Several genes were involoved in the mechnism of penicillin resistance in Streptococcus pneumoniae (S.pneumoniae). The penicillin resistance of S.pneumoniae increased year by year. The genetic variation also be demonstrated accumulating rule step by step. The variation associated with high resistance can not plays its role without the genetic variation included in the low resistance. The population composition of penicillin resistance S.pneumoniae (PRSP) changed significantly in our survey. The epidemic strains of PRSP with high resistance in recent years did not show genetic relationship with the past strains spreading in the same region. The penicillin MIC of the isolates belonging to the same clone distribute in limited range. The MIC distribution ranges were different between the clones. We, therefore, deduced that the achived penicillin resistant level and the genes variation restricted by the gentic background. Some special rules must existe for the isolates from the same gentic population. Some molecular markers can be identified to evaluated the penicillin resistance level one isolate can achived in the futrue or in the treatment procedure. The project will include epidemic S.pneumoniae clones with different penicillin resistance isoalted from clinical work. The genetic marker will be looked for in the known resistant genes. The markers associated with resistance acquiration harbored in the susceptible strains belonging to high or low penicillin MIC range. Two group can be set up using these markers tested in the clinical isolates. Then, some isolates choosed from the two group will be sequenced the whole genomes. More genetic markers can be found to differenciate the two group after SNP analysis. New type method could be set up based on the genetic markers. The role of new variation in resistance suggested in the study will be proved by transformation trials.The results will benefit for the clinical treatment and for making stritages to control resistance of this bacteria.

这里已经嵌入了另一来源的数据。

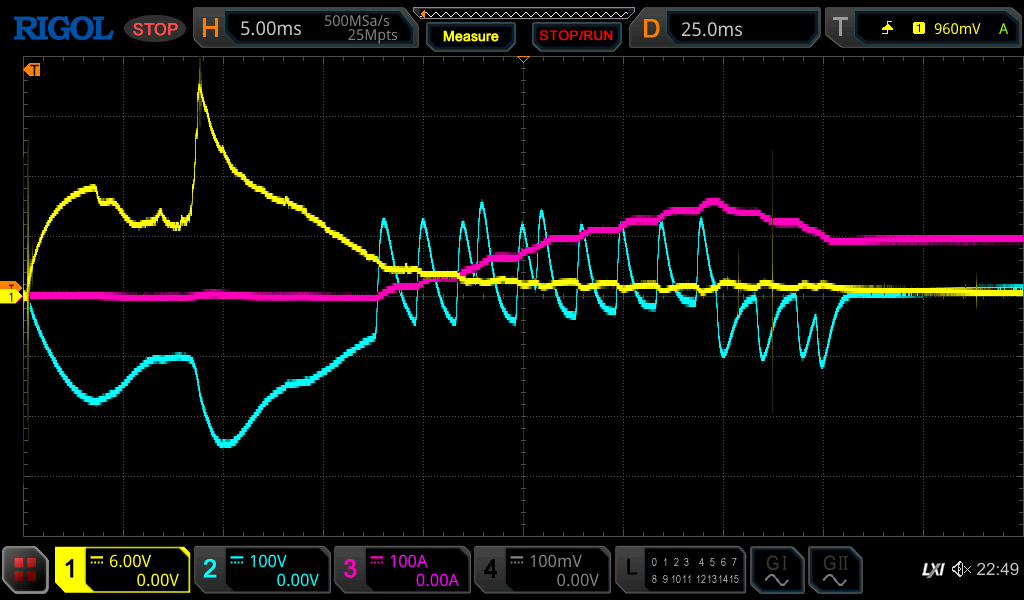
Task: Tap the LXI network status icon
Action: pyautogui.click(x=932, y=570)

耐药性监测和耐药机制研究显示青霉素不敏感肺炎链球菌（PRSP）的耐药性逐渐增强，基因变异逐步积累。但我们发现当前流行的PRSP并不是耐药性增强的既往流行克隆，不同克隆群菌株的青霉素MIC分布范围不同，特定克隆的MIC分布限于一定范围。因此，我们推测可以通过菌株的基因序列及其特点判断其可以获得的耐药变异，及其青霉素耐药性可能达到的水平。本项目对国内流行的不同青霉素MIC分布的克隆菌株展开研究，首先以已知耐药基因为目标，找出高、低青霉素MIC分布克隆中敏感株所具有的与获得耐药性密切相关的分子标记，以此标记将临床菌株分为可产生低和高青霉素耐药性的菌株，选择菌株进行全基因组测序，进行SNP分析并确定可鉴别两组的分子标记，并在临床菌株中验证这些标记，以发现的分子标记尝试建立新的分型方法，并验证因此发现的新耐药变异在耐药机制中的作用。研究过程中耐药基因的检测采用的是聚合酶链反应（PCR），抗生素敏感性检测采用E-test方法，全基因组测序委托专业的测序公司完成。研究结果进一步印证了我们的推断，不同克隆群菌株的抗生素MIC限定在某一范围，耐药性强的克隆逐渐替代耐药性弱得克隆成为主要的流行克隆。研究结果揭示了肺炎链球菌临床分离株常见序列型（STs）的青霉素MIC值分布规律，支持以STs为基础研究其青霉素耐药机制。肺炎链球菌临床分离株的STs与其青霉素MIC值，及其进一步获得更高水平青霉素耐药之间密切相关。提示对于临床肺炎链球菌来说，青霉素类(或β-内酰胺类)抗生素选择压力首先要筛选具有不同青霉素敏感水平克隆，在此基础上再选择可获得更高水平耐药的变异群体。因此，研究肺炎链球菌临床分离株青霉素耐药机制时，应基于菌株的遗传背景资料，才有可能确定菌株获得的耐药相关变异，明确具体的变异类型和位点。研究结果提升对耐药机制的认识，改进用药理念，有助于耐药防控措施的制定。